* Saved entries:

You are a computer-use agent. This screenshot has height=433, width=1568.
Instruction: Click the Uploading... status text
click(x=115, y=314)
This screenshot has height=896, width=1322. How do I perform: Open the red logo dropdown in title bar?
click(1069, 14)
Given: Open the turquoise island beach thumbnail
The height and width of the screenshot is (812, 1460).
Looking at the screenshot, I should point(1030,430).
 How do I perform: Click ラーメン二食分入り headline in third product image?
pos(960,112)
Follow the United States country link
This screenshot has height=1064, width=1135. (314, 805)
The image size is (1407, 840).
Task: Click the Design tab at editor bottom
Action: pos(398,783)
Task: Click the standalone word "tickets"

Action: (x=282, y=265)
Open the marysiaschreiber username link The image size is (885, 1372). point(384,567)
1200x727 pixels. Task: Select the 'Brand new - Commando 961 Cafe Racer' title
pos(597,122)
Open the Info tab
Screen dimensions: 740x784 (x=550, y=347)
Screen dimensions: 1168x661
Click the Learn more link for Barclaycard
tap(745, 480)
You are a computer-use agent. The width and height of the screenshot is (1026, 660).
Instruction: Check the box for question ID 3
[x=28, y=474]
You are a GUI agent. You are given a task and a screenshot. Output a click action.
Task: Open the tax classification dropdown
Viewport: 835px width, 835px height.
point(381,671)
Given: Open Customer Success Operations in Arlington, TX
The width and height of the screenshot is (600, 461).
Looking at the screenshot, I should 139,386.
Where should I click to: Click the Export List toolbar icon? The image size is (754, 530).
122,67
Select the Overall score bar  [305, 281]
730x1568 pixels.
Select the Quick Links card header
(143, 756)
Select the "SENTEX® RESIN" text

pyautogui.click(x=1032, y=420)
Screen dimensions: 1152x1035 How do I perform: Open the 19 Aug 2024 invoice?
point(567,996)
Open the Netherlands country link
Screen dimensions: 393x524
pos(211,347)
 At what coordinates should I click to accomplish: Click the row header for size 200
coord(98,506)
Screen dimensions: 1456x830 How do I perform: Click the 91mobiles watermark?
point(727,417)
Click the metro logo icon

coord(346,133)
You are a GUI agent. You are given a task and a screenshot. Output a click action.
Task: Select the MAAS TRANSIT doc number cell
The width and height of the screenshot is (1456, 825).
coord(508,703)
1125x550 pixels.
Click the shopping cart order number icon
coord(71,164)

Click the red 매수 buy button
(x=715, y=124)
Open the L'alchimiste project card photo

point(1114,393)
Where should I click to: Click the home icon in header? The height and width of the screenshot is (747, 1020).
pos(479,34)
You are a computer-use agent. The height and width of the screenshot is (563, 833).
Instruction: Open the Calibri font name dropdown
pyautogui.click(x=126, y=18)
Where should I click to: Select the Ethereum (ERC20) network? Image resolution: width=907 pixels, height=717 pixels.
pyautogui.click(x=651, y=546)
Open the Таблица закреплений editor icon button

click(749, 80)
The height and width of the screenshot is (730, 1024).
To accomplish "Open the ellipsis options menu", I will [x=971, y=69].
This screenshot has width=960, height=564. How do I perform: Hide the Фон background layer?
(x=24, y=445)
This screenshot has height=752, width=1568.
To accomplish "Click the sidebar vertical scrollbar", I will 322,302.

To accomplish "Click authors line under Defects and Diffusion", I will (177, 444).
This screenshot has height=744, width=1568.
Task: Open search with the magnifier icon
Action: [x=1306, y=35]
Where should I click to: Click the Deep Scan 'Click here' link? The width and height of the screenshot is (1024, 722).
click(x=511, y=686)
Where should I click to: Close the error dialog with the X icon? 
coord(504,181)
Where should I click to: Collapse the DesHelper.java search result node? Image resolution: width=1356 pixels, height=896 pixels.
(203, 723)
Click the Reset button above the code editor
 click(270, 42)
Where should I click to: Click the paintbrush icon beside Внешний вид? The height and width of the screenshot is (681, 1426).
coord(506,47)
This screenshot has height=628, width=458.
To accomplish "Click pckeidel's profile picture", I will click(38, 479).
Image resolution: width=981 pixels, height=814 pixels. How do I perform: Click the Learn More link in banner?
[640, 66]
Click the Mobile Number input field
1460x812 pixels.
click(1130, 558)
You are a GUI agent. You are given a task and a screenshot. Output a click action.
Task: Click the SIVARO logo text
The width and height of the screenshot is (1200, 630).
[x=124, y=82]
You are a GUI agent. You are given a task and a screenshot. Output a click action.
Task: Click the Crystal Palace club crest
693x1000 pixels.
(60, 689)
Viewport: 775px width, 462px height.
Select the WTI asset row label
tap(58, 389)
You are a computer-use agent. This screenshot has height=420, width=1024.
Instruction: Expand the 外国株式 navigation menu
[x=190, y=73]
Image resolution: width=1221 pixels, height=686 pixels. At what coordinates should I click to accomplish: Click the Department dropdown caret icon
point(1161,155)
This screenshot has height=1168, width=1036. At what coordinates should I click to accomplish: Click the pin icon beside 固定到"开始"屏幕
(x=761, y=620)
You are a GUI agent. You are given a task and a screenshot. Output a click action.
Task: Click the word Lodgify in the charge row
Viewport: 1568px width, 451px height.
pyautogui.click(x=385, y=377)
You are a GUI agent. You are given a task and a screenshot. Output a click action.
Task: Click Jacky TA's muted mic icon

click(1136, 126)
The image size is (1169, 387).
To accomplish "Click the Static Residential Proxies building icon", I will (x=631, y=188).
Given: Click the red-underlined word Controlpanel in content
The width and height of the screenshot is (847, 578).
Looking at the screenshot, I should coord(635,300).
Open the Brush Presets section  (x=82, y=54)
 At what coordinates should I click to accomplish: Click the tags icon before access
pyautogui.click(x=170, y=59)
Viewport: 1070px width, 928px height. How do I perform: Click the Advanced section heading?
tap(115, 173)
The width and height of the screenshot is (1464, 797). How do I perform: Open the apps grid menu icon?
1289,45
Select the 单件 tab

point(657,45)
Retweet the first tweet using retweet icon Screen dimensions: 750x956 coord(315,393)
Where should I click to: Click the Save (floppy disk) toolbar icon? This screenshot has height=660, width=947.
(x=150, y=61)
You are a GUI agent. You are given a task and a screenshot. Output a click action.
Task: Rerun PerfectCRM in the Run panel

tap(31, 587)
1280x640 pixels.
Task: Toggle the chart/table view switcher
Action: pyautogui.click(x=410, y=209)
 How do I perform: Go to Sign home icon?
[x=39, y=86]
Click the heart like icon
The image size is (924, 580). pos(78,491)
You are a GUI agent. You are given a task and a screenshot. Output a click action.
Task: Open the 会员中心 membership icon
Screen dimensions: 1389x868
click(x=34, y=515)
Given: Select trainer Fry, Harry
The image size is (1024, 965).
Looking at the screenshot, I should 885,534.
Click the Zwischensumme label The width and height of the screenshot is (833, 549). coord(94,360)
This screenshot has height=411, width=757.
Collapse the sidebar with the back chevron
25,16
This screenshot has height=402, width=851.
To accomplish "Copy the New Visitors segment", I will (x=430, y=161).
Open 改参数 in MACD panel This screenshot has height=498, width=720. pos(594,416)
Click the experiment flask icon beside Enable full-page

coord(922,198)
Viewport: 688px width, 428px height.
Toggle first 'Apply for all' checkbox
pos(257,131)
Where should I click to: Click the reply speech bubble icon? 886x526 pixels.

* What you will do: Take the entries and print them exactly. Keep every line.

* Answer space:
You are a computer-use agent. This screenshot has height=433, width=1568.
Instruction: Click the Uploading... status text
click(x=115, y=314)
This screenshot has height=896, width=1322. How do I perform: Open the red logo dropdown in title bar?
click(1069, 14)
Given: Open the turquoise island beach thumbnail
The height and width of the screenshot is (812, 1460).
Looking at the screenshot, I should point(1030,430).
 How do I perform: Click ラーメン二食分入り headline in third product image?
pos(960,112)
Follow the United States country link
This screenshot has height=1064, width=1135. (314, 805)
The image size is (1407, 840).
Task: Click the Design tab at editor bottom
Action: pos(398,783)
Task: Click the standalone word "tickets"

Action: (x=282, y=265)
Open the marysiaschreiber username link The image size is (885, 1372). point(384,567)
1200x727 pixels. Task: Select the 'Brand new - Commando 961 Cafe Racer' title
pos(597,122)
Open the Info tab
Screen dimensions: 740x784 (x=550, y=347)
Screen dimensions: 1168x661
Click the Learn more link for Barclaycard
tap(745, 480)
You are a computer-use agent. The width and height of the screenshot is (1026, 660).
Instruction: Check the box for question ID 3
[x=28, y=474]
You are a GUI agent. You are given a task and a screenshot. Output a click action.
Task: Open the tax classification dropdown
Viewport: 835px width, 835px height.
point(381,671)
Given: Open Customer Success Operations in Arlington, TX
The width and height of the screenshot is (600, 461).
Looking at the screenshot, I should 139,386.
Where should I click to: Click the Export List toolbar icon? The image size is (754, 530).
122,67
Select the Overall score bar  [305, 281]
730x1568 pixels.
Select the Quick Links card header
(143, 756)
Select the "SENTEX® RESIN" text

pyautogui.click(x=1032, y=420)
Screen dimensions: 1152x1035 How do I perform: Open the 19 Aug 2024 invoice?
point(567,996)
Open the Netherlands country link
Screen dimensions: 393x524
pos(211,347)
 At what coordinates should I click to accomplish: Click the row header for size 200
coord(98,506)
Screen dimensions: 1456x830 How do I perform: Click the 91mobiles watermark?
point(727,417)
Click the metro logo icon

coord(346,133)
You are a GUI agent. You are given a task and a screenshot. Output a click action.
Task: Select the MAAS TRANSIT doc number cell
The width and height of the screenshot is (1456, 825).
coord(508,703)
1125x550 pixels.
Click the shopping cart order number icon
coord(71,164)

Click the red 매수 buy button
(x=715, y=124)
Open the L'alchimiste project card photo

point(1114,393)
Where should I click to: Click the home icon in header? The height and width of the screenshot is (747, 1020).
pos(479,34)
You are a computer-use agent. The height and width of the screenshot is (563, 833).
Instruction: Open the Calibri font name dropdown
pyautogui.click(x=126, y=18)
Where should I click to: Select the Ethereum (ERC20) network? Image resolution: width=907 pixels, height=717 pixels.
pyautogui.click(x=651, y=546)
Open the Таблица закреплений editor icon button

click(749, 80)
The height and width of the screenshot is (730, 1024).
To accomplish "Open the ellipsis options menu", I will [x=971, y=69].
This screenshot has width=960, height=564. How do I perform: Hide the Фон background layer?
(x=24, y=445)
This screenshot has height=752, width=1568.
To accomplish "Click the sidebar vertical scrollbar", I will 322,302.

To accomplish "Click authors line under Defects and Diffusion", I will (177, 444).
This screenshot has height=744, width=1568.
Task: Open search with the magnifier icon
Action: [x=1306, y=35]
Where should I click to: Click the Deep Scan 'Click here' link? The width and height of the screenshot is (1024, 722).
click(x=511, y=686)
Where should I click to: Close the error dialog with the X icon? 
coord(504,181)
Where should I click to: Collapse the DesHelper.java search result node? Image resolution: width=1356 pixels, height=896 pixels.
(203, 723)
Click the Reset button above the code editor
 click(270, 42)
Where should I click to: Click the paintbrush icon beside Внешний вид? The height and width of the screenshot is (681, 1426).
coord(506,47)
This screenshot has height=628, width=458.
To accomplish "Click pckeidel's profile picture", I will click(38, 479).
Image resolution: width=981 pixels, height=814 pixels. How do I perform: Click the Learn More link in banner?
[640, 66]
Click the Mobile Number input field
1460x812 pixels.
click(1130, 558)
You are a GUI agent. You are given a task and a screenshot. Output a click action.
Task: Click the SIVARO logo text
The width and height of the screenshot is (1200, 630).
[x=124, y=82]
You are a GUI agent. You are given a task and a screenshot. Output a click action.
Task: Click the Crystal Palace club crest
693x1000 pixels.
(60, 689)
Viewport: 775px width, 462px height.
Select the WTI asset row label
tap(58, 389)
You are a computer-use agent. This screenshot has height=420, width=1024.
Instruction: Expand the 外国株式 navigation menu
[x=190, y=73]
Image resolution: width=1221 pixels, height=686 pixels. At what coordinates should I click to accomplish: Click the Department dropdown caret icon
point(1161,155)
This screenshot has height=1168, width=1036. At what coordinates should I click to accomplish: Click the pin icon beside 固定到"开始"屏幕
(x=761, y=620)
You are a GUI agent. You are given a task and a screenshot. Output a click action.
Task: Click the word Lodgify in the charge row
Viewport: 1568px width, 451px height.
pyautogui.click(x=385, y=377)
You are a GUI agent. You are given a task and a screenshot. Output a click action.
Task: Click Jacky TA's muted mic icon

click(1136, 126)
The image size is (1169, 387).
To accomplish "Click the Static Residential Proxies building icon", I will (x=631, y=188).
Given: Click the red-underlined word Controlpanel in content
The width and height of the screenshot is (847, 578).
Looking at the screenshot, I should coord(635,300).
Open the Brush Presets section  (x=82, y=54)
 At what coordinates should I click to accomplish: Click the tags icon before access
pyautogui.click(x=170, y=59)
Viewport: 1070px width, 928px height. How do I perform: Click the Advanced section heading?
tap(115, 173)
The width and height of the screenshot is (1464, 797). How do I perform: Open the apps grid menu icon?
1289,45
Select the 单件 tab

point(657,45)
Retweet the first tweet using retweet icon Screen dimensions: 750x956 coord(315,393)
Where should I click to: Click the Save (floppy disk) toolbar icon? This screenshot has height=660, width=947.
(x=150, y=61)
You are a GUI agent. You are given a task and a screenshot. Output a click action.
Task: Rerun PerfectCRM in the Run panel

tap(31, 587)
1280x640 pixels.
Task: Toggle the chart/table view switcher
Action: pyautogui.click(x=410, y=209)
 How do I perform: Go to Sign home icon?
[x=39, y=86]
Click the heart like icon
The image size is (924, 580). pos(78,491)
You are a GUI agent. You are given a task and a screenshot. Output a click action.
Task: Open the 会员中心 membership icon
Screen dimensions: 1389x868
click(x=34, y=515)
Given: Select trainer Fry, Harry
The image size is (1024, 965).
Looking at the screenshot, I should 885,534.
Click the Zwischensumme label The width and height of the screenshot is (833, 549). coord(94,360)
This screenshot has height=411, width=757.
Collapse the sidebar with the back chevron
25,16
This screenshot has height=402, width=851.
To accomplish "Copy the New Visitors segment", I will (x=430, y=161).
Open 改参数 in MACD panel This screenshot has height=498, width=720. pos(594,416)
Click the experiment flask icon beside Enable full-page

coord(922,198)
Viewport: 688px width, 428px height.
Toggle first 'Apply for all' checkbox
pos(257,131)
Where should I click to: Click the reply speech bubble icon? 886x526 pixels.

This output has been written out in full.